The Joel Osteen app is the most-downloaded preacher app for a reason — it is free, it is fast, it is well-built, and it delivers a consistently hopeful daily experience to a global audience that genuinely loves it. It is also the app of a teacher whose message critics across multiple traditions classify as prosperity-adjacent, a charge Osteen and Lakewood reject. Neither side is going to be argued out of their position by a review. If Osteen’s voice helps you, the app is one of the best free Christian apps shipping. If it doesn’t, none of the polish will change that — and the alternatives below are worth the install instead.

Alternatives to Joel Osteen

Frequently asked questions

Is the Joel Osteen app actually free?
Yes, completely. The daily devotional, the full Lakewood sermon archive, the 24/7 live stream, the podcast feed, Victoria Osteen content, the kids ministry material, and the prayer wall all unlock without a paid subscription and without a sign-in. The only money flow is the optional Hope For Today giving partnership and standalone book purchases, neither of which unlock app features.

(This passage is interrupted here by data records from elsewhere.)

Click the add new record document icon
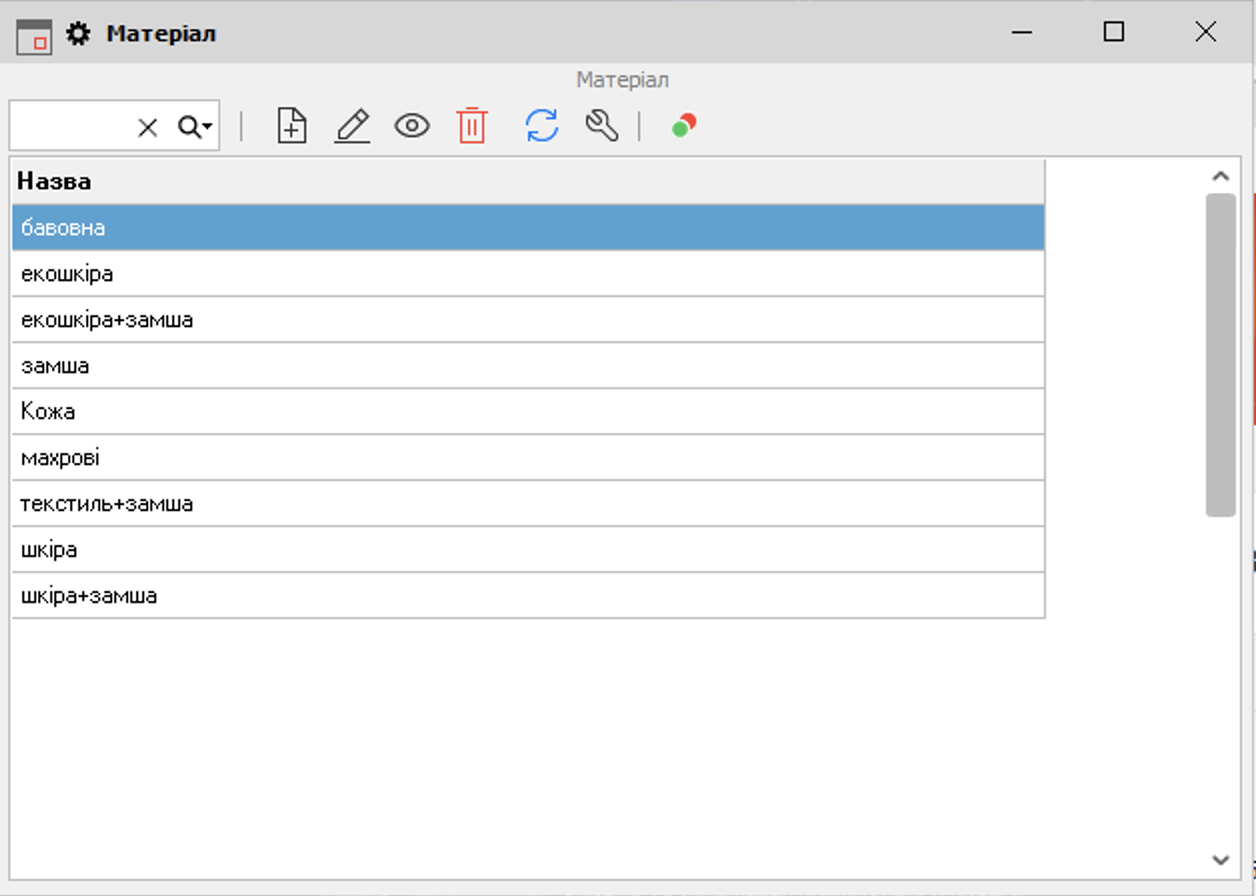This screenshot has height=896, width=1256. tap(292, 126)
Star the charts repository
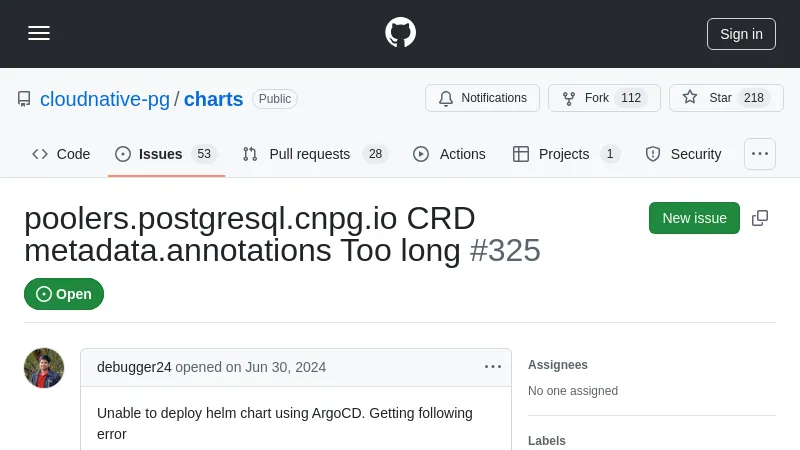The height and width of the screenshot is (450, 800). (x=725, y=98)
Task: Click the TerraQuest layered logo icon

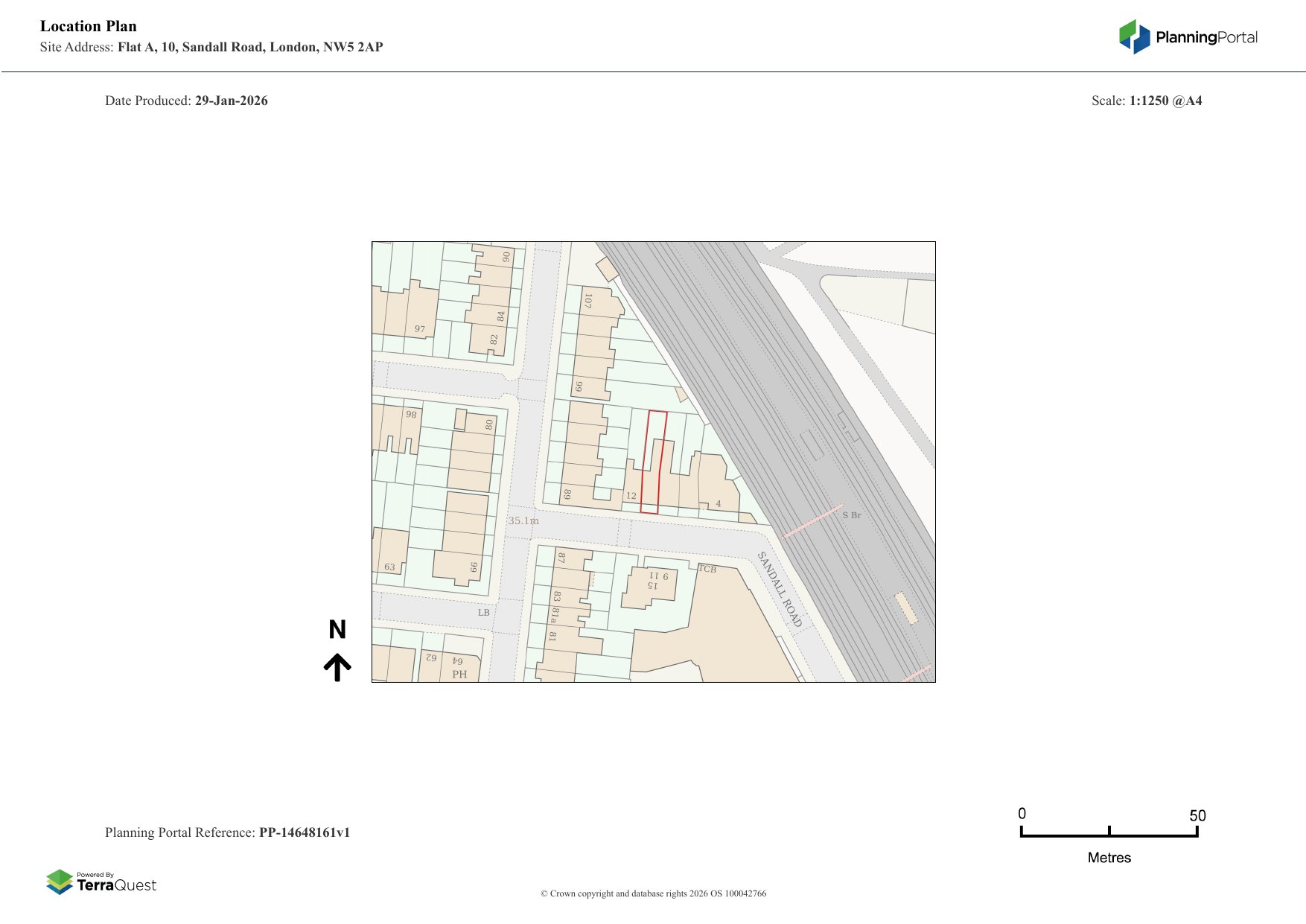Action: 60,882
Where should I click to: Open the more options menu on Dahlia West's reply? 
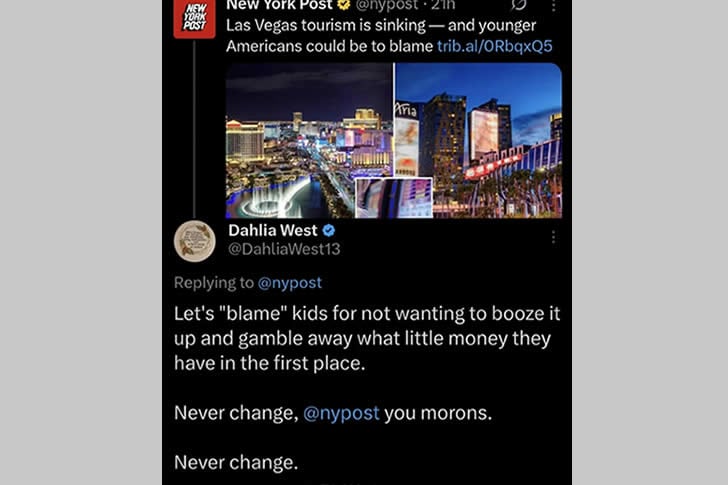click(553, 237)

Does the app teach prosperity gospel?
It teaches Joel Osteen’s message — which centers on God’s favor, breakthrough, and victory in this life. Critics across Reformed, Catholic, mainline Protestant, and Pentecostal circles describe that framing as prosperity gospel or prosperity-adjacent. Osteen and Lakewood Church reject the label and describe the message as hope and encouragement. Listen to a few sermons and read a week of devotionals before committing — the editorial voice is consistent across every surface of the app.

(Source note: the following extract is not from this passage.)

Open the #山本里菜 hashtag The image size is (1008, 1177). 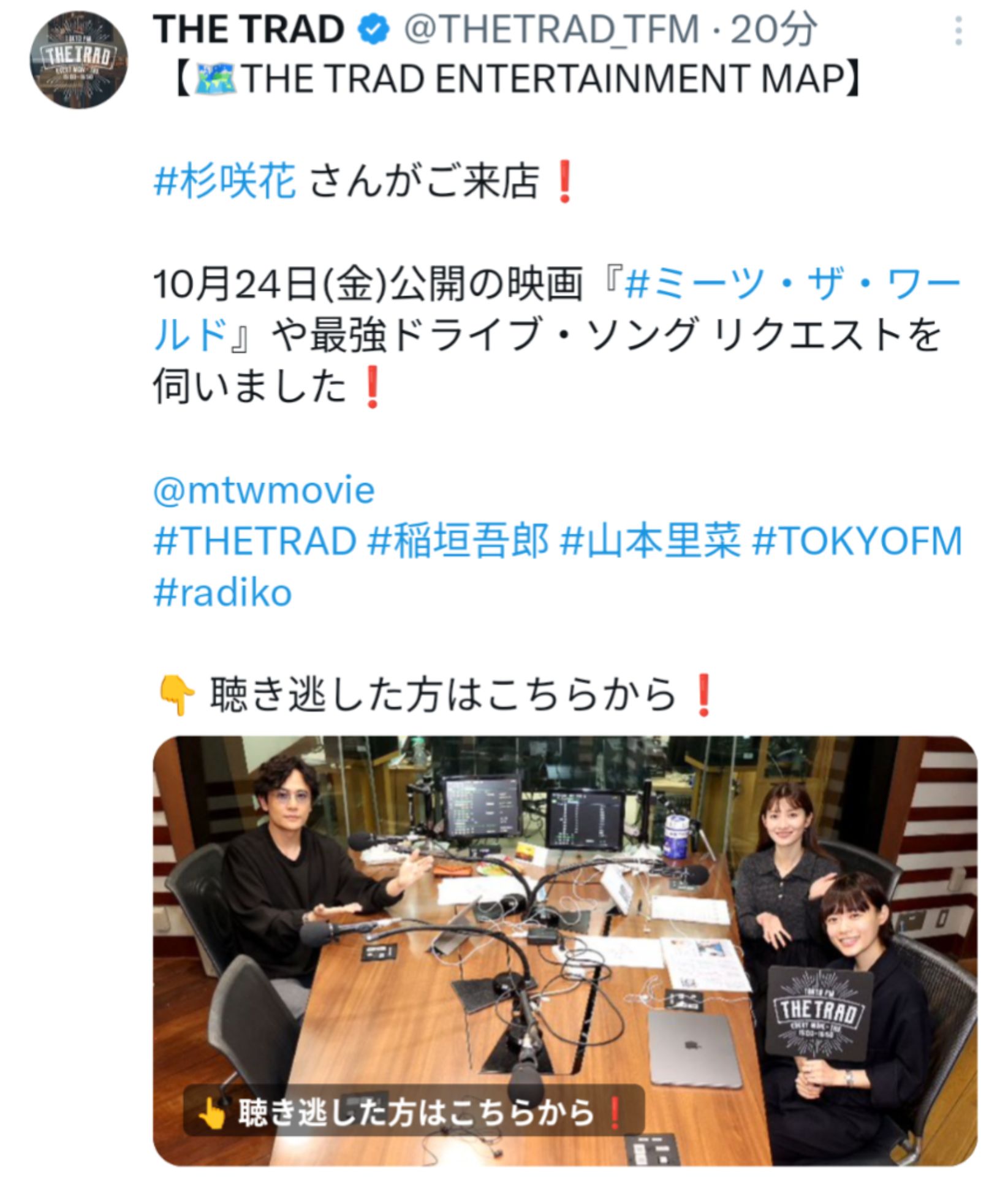coord(650,541)
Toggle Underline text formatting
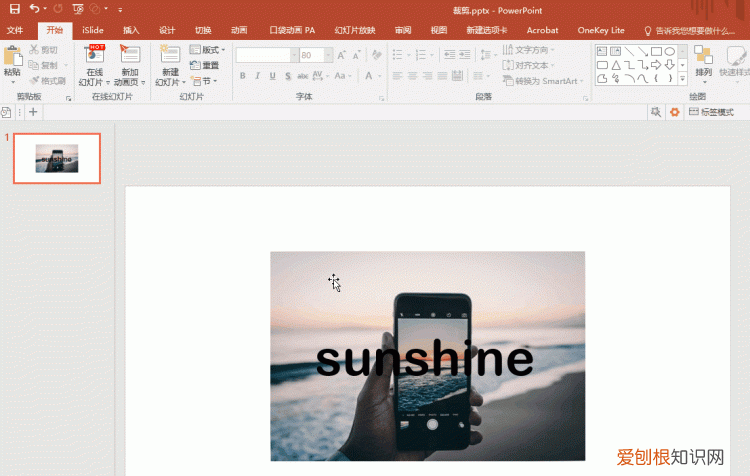750x476 pixels. 273,76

Can I watch Lakewood services live in the app?
Yes. Sunday morning service and the Wednesday Night Service stream live, and the channel runs a 24/7 loop of recent sermons between live windows. AirPlay and Chromecast are supported, so you can push the broadcast to a living-room TV without leaving the app.

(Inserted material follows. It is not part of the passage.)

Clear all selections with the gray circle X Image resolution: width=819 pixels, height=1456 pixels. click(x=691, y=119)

Is the Joel Osteen Podcast the same as the app?
The podcast is the audio feed of Joel’s messages and is also available in Apple Podcasts, Spotify, and SiriusXM. The app bundles the podcast feed alongside the video sermon archive, the daily devotional, the live stream, and the prayer wall — so the app is a superset of what you get from the podcast alone.
Is there content for kids and families?
Yes. Lakewood Kids material, youth-service clips, and Victoria Osteen’s content are bundled into the same app, which is why a number of Lakewood-attending families use this as their household devotional app rather than installing several separate ones.
Does the app have Bible study tools?
No. There are no reading plans, no original-language tools, no commentaries, no cross-references, and no verse-by-verse exposition. This is a devotional and broadcast app, not a study app. For Bible study, pair it with YouVersion, Olive Tree, Logos, or a similar tool.
How does the Joel Osteen app compare to Hallow or YouVersion?
Different categories. YouVersion is the Bible-reading app — reading plans, translations, daily-verse community. Hallow is the Catholic guided-prayer app — audio prayer, examen, contemplative content, around $69.99/year. The Joel Osteen app is the broadcast-and-devotional app of one specific Houston megachurch and one specific preacher. Many users keep one of the first two as their daily Scripture-and-prayer driver and the Osteen app for the sermon archive and podcast.